INPUT RECORDS section start

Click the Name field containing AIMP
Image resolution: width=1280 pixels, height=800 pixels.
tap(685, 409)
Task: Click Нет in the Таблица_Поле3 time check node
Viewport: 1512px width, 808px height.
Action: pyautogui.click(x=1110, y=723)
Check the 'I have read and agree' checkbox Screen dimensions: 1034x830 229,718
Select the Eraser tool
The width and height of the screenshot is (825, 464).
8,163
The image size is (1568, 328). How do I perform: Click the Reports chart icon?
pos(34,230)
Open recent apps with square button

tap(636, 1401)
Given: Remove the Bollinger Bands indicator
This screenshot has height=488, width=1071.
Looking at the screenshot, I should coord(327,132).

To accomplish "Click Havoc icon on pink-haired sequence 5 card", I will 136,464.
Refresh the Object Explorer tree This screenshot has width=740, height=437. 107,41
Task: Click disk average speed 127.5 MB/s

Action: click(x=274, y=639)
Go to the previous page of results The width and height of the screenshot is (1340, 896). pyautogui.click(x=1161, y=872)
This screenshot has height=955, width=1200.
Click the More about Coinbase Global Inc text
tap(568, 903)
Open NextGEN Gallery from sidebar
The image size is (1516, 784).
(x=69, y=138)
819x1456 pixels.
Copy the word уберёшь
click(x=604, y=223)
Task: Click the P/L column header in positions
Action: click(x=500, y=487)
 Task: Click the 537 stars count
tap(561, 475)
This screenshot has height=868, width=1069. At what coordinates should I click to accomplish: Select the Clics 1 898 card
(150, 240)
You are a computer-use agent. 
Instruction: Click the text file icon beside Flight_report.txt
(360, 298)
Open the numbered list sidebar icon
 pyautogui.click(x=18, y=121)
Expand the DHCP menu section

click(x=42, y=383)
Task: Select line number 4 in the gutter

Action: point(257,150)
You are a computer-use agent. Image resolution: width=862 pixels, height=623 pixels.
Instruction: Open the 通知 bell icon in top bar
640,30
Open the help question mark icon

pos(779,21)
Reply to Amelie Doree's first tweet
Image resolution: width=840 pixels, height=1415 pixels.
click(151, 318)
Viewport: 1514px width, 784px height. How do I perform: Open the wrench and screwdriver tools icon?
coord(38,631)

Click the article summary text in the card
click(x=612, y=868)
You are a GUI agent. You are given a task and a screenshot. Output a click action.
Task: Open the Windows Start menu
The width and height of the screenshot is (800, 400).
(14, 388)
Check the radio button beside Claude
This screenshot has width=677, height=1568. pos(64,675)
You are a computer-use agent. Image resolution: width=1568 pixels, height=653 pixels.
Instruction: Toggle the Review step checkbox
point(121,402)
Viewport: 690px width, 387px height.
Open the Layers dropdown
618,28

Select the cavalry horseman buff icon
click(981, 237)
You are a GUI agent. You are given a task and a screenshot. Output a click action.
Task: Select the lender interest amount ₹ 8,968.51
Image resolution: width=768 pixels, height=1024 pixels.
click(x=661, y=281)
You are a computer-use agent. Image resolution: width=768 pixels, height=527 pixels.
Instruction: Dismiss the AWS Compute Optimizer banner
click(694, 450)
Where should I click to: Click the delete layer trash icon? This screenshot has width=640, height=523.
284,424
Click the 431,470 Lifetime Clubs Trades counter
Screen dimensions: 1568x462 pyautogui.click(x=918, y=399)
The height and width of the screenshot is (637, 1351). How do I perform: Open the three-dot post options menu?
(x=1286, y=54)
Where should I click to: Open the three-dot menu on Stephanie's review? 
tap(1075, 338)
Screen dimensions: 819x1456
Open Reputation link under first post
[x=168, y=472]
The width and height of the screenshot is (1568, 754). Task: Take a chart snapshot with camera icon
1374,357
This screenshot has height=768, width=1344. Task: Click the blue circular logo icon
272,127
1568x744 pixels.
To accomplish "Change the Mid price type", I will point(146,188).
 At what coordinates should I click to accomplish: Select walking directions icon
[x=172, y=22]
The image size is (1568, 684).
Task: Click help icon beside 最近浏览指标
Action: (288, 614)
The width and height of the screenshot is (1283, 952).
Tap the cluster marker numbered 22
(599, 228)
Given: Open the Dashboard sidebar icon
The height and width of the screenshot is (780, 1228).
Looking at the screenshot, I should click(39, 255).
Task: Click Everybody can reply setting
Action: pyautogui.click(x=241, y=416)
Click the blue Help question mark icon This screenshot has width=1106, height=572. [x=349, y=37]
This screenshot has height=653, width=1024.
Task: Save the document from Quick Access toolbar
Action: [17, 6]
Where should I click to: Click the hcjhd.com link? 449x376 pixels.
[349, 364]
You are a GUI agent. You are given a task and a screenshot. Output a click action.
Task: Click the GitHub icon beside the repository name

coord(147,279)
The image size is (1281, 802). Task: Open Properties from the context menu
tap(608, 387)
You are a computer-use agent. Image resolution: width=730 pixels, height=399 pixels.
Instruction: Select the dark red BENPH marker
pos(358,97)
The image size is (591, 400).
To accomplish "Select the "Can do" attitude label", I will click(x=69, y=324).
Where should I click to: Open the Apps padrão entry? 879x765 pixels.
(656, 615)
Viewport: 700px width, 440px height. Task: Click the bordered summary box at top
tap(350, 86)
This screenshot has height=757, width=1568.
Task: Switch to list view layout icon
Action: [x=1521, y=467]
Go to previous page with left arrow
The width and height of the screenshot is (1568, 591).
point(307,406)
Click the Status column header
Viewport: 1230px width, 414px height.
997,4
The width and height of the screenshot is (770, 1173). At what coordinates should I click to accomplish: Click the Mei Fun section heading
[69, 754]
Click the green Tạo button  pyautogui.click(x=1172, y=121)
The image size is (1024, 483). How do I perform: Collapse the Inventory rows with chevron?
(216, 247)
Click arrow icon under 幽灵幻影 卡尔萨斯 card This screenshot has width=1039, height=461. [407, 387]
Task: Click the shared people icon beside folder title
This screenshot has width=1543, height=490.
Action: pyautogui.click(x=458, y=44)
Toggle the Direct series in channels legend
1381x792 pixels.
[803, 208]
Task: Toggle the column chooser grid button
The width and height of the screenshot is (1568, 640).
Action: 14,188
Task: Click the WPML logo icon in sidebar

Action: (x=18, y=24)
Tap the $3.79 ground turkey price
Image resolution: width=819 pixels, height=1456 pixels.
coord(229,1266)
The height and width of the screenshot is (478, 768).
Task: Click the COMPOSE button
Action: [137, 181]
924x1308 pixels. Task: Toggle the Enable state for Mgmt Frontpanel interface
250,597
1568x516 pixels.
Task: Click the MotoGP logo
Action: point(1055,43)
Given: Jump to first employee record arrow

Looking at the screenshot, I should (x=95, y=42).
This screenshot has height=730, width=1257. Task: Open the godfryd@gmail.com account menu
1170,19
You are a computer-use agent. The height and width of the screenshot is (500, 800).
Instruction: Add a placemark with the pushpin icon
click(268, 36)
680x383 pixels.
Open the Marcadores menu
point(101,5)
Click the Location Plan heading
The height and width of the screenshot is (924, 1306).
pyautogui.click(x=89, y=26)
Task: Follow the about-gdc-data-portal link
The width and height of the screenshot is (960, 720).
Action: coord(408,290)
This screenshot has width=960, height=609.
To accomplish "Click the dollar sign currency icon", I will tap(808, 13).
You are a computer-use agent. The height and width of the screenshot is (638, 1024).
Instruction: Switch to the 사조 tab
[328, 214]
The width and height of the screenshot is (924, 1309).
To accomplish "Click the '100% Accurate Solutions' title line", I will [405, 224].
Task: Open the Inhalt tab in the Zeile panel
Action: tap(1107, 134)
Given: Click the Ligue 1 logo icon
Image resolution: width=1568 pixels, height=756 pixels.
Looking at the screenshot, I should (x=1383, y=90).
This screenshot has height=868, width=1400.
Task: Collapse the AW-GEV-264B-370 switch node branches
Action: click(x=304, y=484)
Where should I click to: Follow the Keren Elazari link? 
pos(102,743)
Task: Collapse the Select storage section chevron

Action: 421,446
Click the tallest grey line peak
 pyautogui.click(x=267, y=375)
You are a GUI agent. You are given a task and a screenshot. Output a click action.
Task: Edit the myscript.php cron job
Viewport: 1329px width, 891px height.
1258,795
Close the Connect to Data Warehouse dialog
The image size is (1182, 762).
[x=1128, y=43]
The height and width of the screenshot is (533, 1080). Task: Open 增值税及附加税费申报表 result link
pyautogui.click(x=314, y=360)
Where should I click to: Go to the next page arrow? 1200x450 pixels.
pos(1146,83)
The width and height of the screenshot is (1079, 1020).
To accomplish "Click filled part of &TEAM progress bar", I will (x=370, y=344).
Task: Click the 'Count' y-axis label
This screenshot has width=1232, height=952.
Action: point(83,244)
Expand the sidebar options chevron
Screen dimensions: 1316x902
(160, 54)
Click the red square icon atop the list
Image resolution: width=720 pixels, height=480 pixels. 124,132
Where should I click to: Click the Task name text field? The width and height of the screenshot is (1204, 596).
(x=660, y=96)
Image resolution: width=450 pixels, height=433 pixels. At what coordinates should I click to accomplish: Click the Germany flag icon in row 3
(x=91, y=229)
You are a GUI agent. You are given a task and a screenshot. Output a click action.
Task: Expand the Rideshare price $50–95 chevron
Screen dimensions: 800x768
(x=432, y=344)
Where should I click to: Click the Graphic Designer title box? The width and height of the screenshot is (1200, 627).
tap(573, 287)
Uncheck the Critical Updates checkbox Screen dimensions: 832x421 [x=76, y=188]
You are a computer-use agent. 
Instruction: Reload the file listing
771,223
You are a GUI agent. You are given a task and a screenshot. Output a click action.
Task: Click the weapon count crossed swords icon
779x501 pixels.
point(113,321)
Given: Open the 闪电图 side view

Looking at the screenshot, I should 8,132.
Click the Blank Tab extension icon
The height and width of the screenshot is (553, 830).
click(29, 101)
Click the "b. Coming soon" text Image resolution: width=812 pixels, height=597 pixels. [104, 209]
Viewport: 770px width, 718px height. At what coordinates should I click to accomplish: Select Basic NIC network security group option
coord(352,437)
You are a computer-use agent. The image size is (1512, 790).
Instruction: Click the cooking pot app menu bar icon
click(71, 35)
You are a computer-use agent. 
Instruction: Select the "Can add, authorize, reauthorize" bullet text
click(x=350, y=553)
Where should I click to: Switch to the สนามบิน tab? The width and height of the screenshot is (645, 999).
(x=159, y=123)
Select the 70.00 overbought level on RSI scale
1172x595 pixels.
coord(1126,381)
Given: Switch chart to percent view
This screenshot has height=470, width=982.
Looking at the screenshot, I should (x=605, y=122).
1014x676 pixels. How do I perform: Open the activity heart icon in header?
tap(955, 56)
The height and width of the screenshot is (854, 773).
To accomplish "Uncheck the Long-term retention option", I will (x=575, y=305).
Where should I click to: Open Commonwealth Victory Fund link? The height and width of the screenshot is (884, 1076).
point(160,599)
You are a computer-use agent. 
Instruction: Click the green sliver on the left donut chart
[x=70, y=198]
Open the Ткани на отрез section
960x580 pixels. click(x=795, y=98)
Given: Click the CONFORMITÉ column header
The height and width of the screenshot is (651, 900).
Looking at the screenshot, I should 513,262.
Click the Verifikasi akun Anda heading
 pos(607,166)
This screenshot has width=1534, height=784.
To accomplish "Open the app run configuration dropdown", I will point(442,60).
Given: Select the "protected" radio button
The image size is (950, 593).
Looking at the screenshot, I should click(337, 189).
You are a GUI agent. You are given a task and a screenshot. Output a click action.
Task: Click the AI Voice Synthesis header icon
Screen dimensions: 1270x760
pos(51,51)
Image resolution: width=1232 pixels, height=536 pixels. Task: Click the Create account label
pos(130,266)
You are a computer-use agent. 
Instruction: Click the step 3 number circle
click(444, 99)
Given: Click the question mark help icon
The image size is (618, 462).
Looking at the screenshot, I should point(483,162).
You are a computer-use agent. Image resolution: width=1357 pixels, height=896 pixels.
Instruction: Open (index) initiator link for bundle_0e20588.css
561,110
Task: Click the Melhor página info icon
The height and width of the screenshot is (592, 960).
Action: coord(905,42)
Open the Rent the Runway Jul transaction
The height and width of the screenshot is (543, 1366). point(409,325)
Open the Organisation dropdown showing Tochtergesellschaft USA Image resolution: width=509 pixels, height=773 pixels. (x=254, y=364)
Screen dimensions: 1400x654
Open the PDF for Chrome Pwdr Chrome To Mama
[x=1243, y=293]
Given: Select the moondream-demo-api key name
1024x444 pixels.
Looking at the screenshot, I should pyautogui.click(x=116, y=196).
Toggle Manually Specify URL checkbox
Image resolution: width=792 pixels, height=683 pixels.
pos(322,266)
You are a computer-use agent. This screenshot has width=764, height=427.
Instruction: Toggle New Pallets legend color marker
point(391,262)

INPUT RECORDS section end

Where does "price" appear in the records above? Copy every line that has it.

WORKED SOLUTION:
To accomplish "Change the Mid price type", I will point(146,188).
Tap the $3.79 ground turkey price
Task: Expand the Rideshare price $50–95 chevron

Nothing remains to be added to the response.